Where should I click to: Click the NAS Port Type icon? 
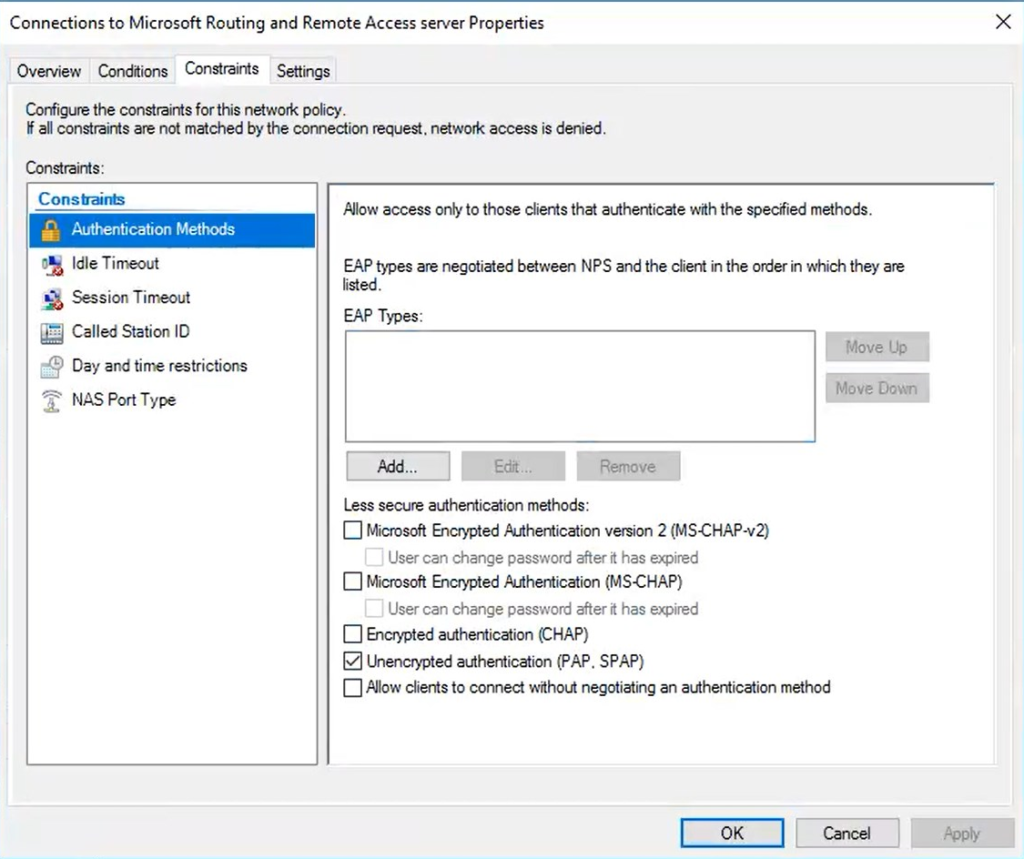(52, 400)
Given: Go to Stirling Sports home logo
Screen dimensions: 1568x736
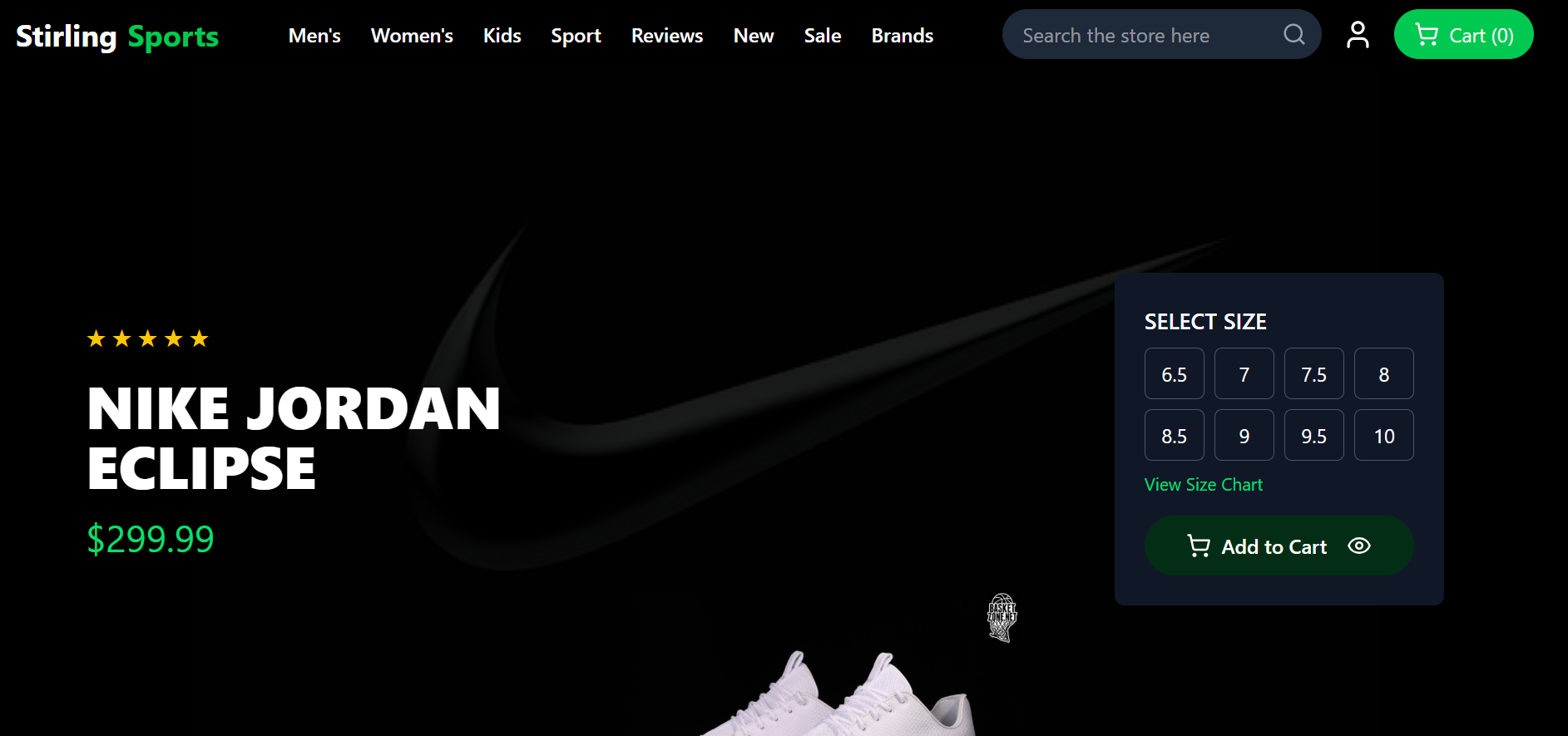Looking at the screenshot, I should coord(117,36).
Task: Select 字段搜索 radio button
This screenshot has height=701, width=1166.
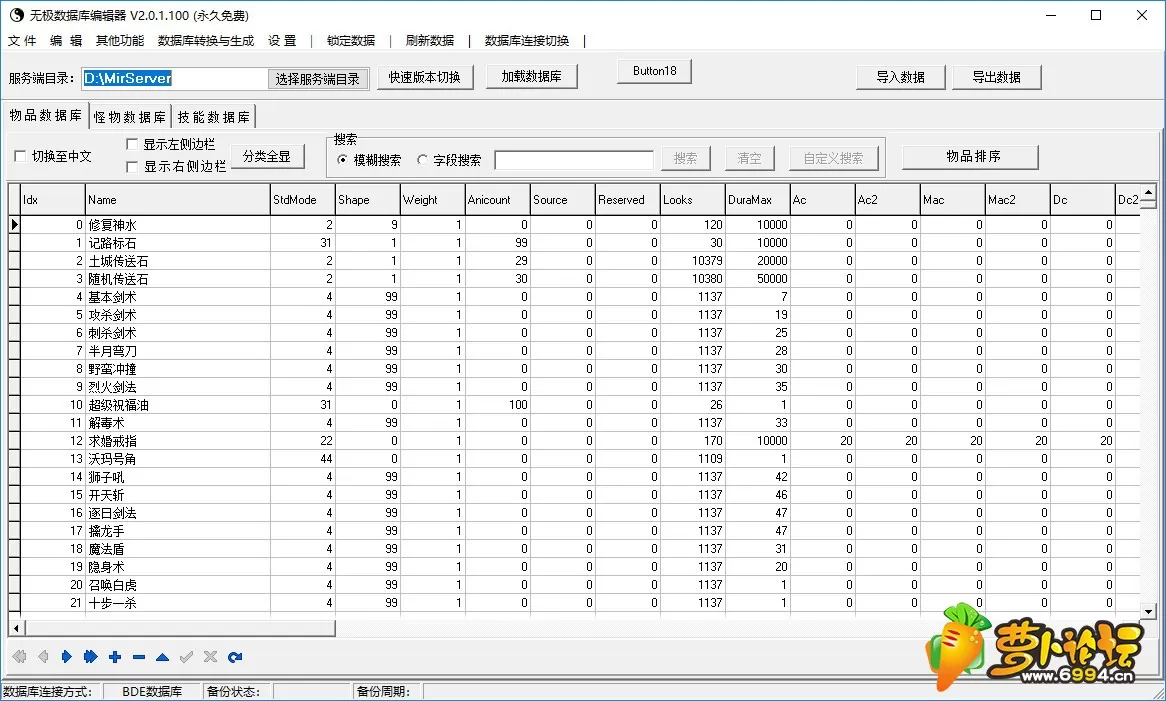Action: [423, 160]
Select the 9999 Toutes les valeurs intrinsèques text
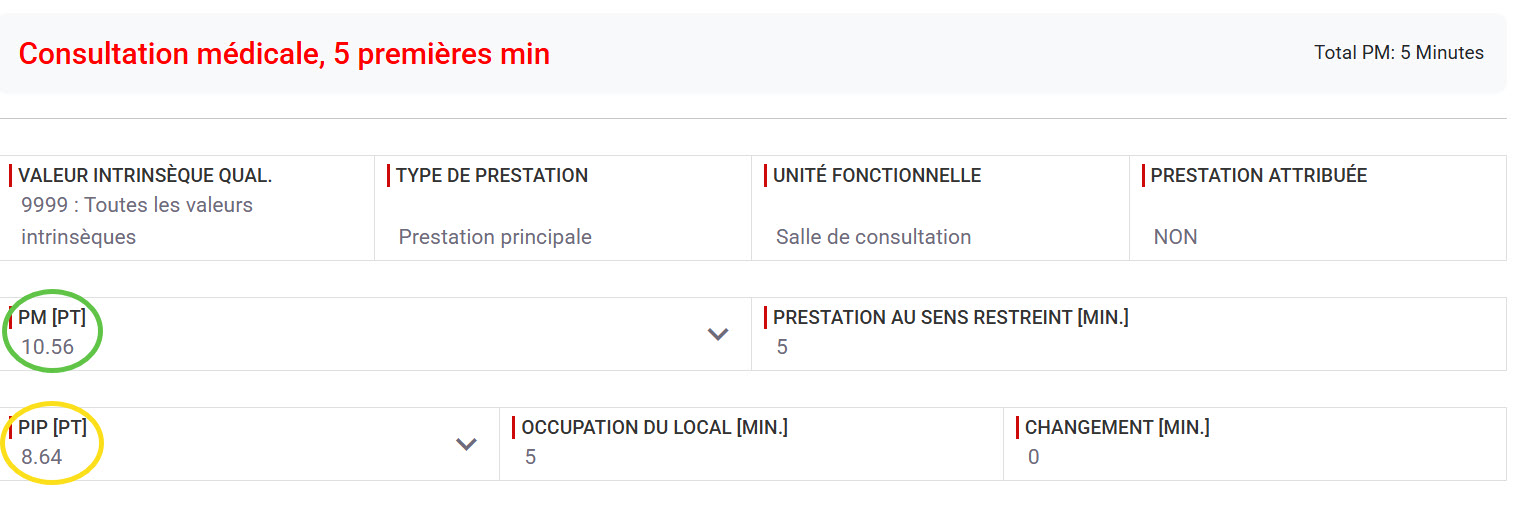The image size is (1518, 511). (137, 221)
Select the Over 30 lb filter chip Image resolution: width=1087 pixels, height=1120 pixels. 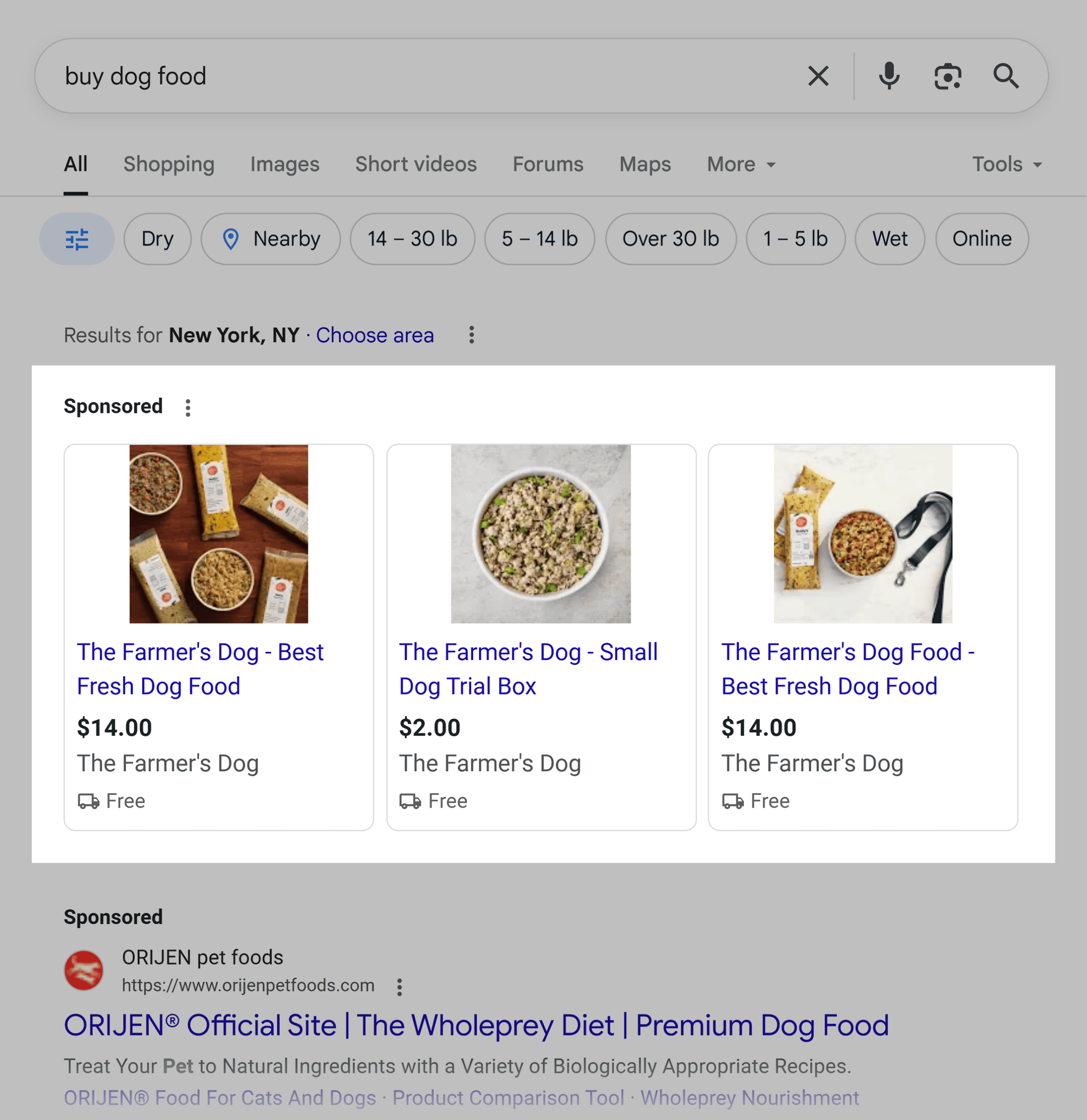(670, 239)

- - - -

Stop after the line containing "Task: Select 字段搜索 radio button": copy the records exactly from the first line up to there, leaving pictures out.

▸ EXPECTED ANSWER
Where should I click to: Click the NAS Port Type icon? 
(52, 400)
Given: Go to Stirling Sports home logo
Screen dimensions: 1568x736
Looking at the screenshot, I should coord(117,36).
Task: Select 字段搜索 radio button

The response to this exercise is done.